O enredo é simples. Hércules e esse grupo de companheiros ganham a vida como mercenários, e seu mais novo empregador é um certo lorde Cotys, da Trácia (John Hurt). Esse lorde está enfrentando uma guerra civil contra um líder rebelde de nome Rhesus, que, pelo que se diz, aterroriza o interior do país, matando e pilhando, à frente de um exército de centauros. O exército de Cotys sofreu grandes perdas, e, para repô-las, só há os novos recrutas - simples camponeses sem qualquer experiência militar. A tarefa de Hércules e seus amigos consiste em treinar esses homens e depois comandá-los na campanha contra Rhesus. Enquanto a história vai sendo contada, pistas vão surgindo sobre o passado do herói, principalmente sobre o episódio triste e traumático da morte de Mégara e dos filhos - que, só para dar uma dica, não é exatamente como na lenda. Mais: também vão aparecendo as evidências de que, embora Hércules seja, sem dúvida, um dos guerreiros mais poderosos do mundo em seu tempo, pode ser que nem tudo o que se conta sobre ele seja bem como dizem. Isso levanta a indagação que talvez seja o ponto central do filme: o que faz de alguém um herói? Poder ou espírito? A dimensão de suas façanhas, ou a coragem necessária para realizá-las? Junto com isso, o desenrolar dos acontecimentos vem mostrar que a situação na Trácia é um tanto diferente do que a princípio parecia, o que irá exigir de Hércules e dos outros uma decisão difícil.

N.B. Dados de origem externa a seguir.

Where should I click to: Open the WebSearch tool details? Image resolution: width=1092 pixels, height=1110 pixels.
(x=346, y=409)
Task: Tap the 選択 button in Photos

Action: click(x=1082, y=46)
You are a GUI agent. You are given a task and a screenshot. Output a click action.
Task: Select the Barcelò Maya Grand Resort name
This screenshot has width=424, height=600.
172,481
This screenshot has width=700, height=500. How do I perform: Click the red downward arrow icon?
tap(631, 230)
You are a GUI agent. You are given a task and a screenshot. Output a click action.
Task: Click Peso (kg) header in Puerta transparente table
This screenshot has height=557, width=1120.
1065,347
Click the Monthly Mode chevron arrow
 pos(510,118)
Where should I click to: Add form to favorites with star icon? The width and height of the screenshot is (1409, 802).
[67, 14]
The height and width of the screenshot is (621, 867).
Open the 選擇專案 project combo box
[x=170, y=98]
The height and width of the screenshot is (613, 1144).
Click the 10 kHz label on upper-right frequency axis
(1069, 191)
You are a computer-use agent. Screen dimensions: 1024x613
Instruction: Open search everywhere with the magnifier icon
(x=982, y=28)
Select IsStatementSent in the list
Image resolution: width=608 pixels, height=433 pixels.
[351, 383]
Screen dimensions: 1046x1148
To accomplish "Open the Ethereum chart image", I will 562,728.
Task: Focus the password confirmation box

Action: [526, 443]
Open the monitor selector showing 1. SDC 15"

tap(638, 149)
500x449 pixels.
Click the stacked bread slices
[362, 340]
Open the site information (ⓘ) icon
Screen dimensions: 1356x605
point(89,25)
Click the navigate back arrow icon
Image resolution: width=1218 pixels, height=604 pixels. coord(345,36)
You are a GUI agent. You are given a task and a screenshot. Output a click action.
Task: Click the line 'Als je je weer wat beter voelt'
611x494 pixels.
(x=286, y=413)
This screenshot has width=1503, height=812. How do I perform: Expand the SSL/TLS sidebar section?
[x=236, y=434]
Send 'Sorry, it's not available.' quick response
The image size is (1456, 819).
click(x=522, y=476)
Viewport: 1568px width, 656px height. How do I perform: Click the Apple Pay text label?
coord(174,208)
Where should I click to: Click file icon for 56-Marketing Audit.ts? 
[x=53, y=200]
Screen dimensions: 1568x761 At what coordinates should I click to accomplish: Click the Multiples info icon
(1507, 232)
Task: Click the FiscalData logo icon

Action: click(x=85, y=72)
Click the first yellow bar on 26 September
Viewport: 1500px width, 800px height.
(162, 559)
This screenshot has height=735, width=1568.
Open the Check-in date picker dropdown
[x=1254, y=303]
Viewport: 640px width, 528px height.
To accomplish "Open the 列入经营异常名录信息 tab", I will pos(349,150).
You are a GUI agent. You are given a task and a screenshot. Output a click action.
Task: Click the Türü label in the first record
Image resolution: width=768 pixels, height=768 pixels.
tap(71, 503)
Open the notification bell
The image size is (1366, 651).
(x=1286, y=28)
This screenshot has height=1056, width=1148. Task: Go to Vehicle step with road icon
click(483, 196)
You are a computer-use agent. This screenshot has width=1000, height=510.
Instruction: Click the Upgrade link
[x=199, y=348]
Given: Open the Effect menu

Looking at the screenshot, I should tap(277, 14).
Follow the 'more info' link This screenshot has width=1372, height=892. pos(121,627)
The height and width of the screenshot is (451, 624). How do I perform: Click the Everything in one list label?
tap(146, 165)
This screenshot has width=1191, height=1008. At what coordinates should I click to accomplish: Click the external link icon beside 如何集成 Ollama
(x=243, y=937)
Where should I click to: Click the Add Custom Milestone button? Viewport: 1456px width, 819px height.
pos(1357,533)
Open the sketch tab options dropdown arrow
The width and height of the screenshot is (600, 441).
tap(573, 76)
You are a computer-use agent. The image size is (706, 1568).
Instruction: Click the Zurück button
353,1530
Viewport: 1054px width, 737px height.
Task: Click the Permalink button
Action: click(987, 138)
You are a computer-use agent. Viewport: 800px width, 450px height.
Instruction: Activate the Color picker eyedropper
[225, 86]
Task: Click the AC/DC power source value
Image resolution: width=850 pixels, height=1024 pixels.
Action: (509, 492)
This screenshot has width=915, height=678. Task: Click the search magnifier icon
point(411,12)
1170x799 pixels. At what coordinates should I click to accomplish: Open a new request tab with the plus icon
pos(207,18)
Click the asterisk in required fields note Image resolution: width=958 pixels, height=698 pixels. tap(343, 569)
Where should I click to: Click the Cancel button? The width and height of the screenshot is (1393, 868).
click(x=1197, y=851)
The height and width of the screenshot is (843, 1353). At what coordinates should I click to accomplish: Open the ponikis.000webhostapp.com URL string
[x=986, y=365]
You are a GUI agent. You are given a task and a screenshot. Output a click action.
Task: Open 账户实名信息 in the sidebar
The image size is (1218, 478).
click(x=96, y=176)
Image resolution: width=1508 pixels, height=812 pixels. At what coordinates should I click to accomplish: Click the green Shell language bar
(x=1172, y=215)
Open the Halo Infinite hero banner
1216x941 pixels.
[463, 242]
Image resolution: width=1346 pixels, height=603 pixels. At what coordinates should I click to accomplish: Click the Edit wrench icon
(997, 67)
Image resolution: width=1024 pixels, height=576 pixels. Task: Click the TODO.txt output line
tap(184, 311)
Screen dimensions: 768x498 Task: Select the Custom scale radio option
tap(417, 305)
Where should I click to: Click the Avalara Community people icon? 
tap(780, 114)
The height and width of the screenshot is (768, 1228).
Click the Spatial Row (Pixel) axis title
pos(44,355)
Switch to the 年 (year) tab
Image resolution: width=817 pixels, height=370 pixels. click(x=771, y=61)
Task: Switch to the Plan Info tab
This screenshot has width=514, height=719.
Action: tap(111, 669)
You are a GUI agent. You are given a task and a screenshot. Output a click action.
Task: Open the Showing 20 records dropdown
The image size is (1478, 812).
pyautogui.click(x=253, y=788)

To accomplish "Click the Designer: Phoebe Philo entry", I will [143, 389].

Quando Hércules acabava de estrear, li em algum lugar da internet um comentário que dizia que ele "desconstruía" a lenda, o que, na minha opinião, seria uma coisa idiota de se fazer. As lendas devem ser deixadas em paz. Entretanto, quando vi o filme, minha impressão foi bem diferente: Brett Ratner não realizou nenhuma grande obra, mas é inocente de qualquer intenção de "sabotar" a lenda de Hércules reduzindo-a a um punhado de fatos comuns. O recado que a produção procura dar é o de que o mais importante na lenda não são os detalhes fantásticos, mas a essência da história, aquilo que podemos aprender com ela. Não importa tanto se Hércules tinha a força de dez homens ou se não tinha, se ele enfrentou monstros fabulosos ou só ameaças naturais; aliás, não importa tanto nem mesmo se houve um Hércules de carne e osso ou se não houve. O importante é compreendermos que o heroísmo não reside em superforça nem em sangue divino, e sim em um determinado tipo de atitude diante de desafios ou situações adversas, quando uma pessoa está lutando por alguma coisa maior que ela própria. O heroísmo está acessível a todo ser humano, mas são poucos os que o alcançam, e, dos que alcançam, a maioria continuará anônima para sempre.